§ Task requirements
Return, from the data that follows, each line that holds the word "agent".

══ Material for this exercise ══

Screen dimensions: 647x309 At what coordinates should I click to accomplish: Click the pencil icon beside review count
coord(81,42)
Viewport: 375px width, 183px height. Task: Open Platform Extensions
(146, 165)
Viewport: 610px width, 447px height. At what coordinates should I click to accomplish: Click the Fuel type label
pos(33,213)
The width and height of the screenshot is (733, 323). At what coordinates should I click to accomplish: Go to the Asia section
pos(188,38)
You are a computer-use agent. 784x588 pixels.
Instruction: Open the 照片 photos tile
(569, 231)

═══
══ Material for this exercise ══

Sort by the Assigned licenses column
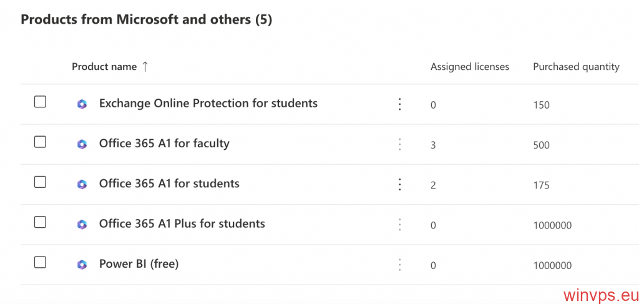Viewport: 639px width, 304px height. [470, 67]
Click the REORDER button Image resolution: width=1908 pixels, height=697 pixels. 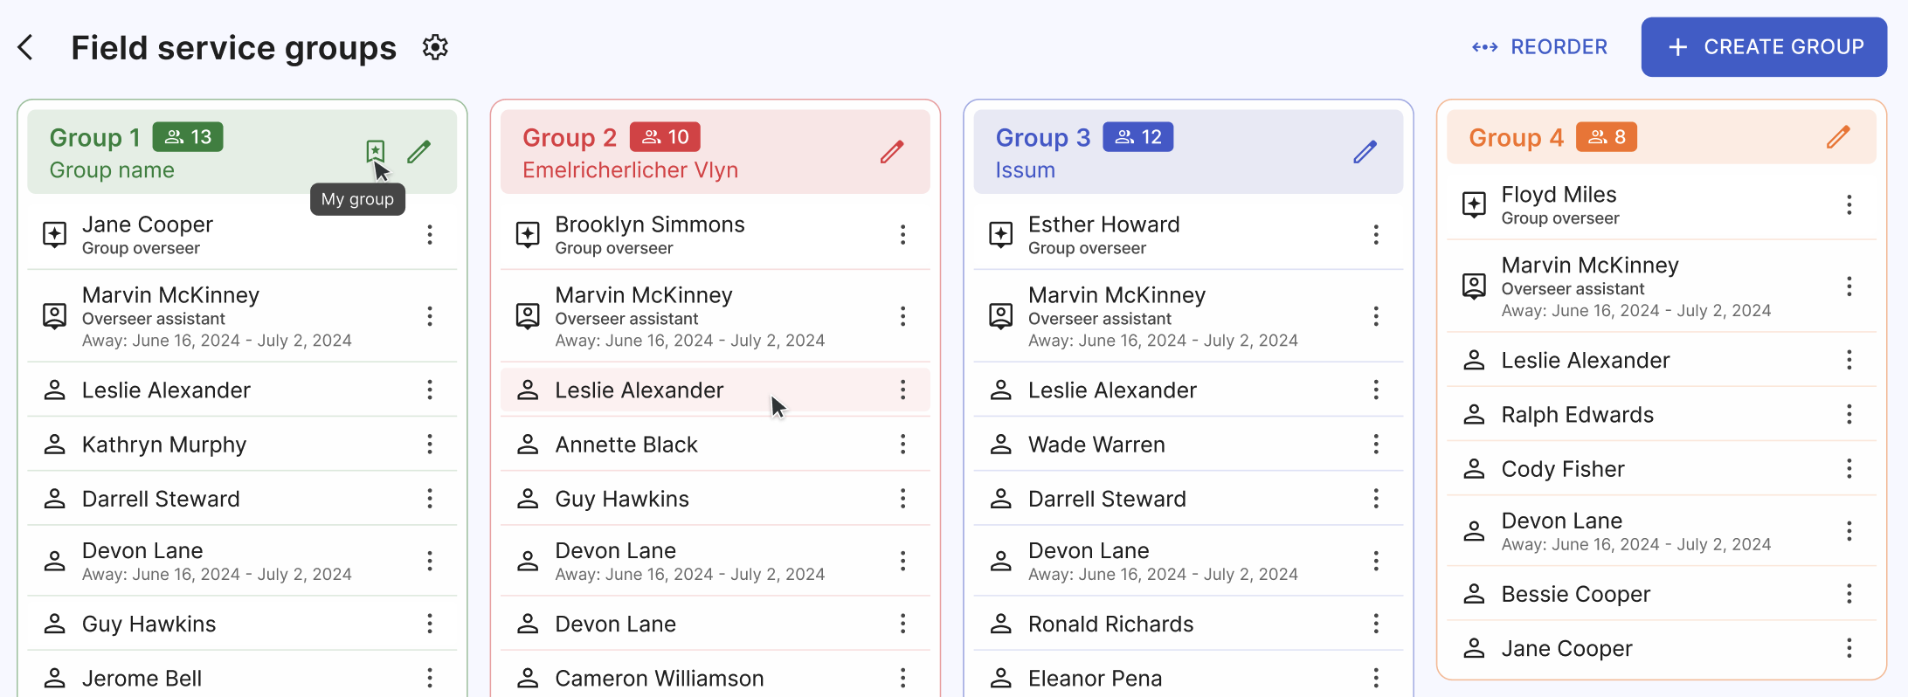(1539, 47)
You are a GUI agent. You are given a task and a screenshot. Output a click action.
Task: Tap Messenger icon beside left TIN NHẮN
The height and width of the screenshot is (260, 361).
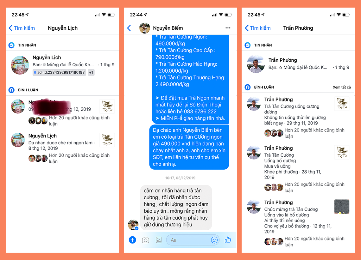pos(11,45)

═══

§ Task response
You are a computer-use agent. 784x588 pixels.
You are a GUI agent. You are given a task and a screenshot. Output a click action.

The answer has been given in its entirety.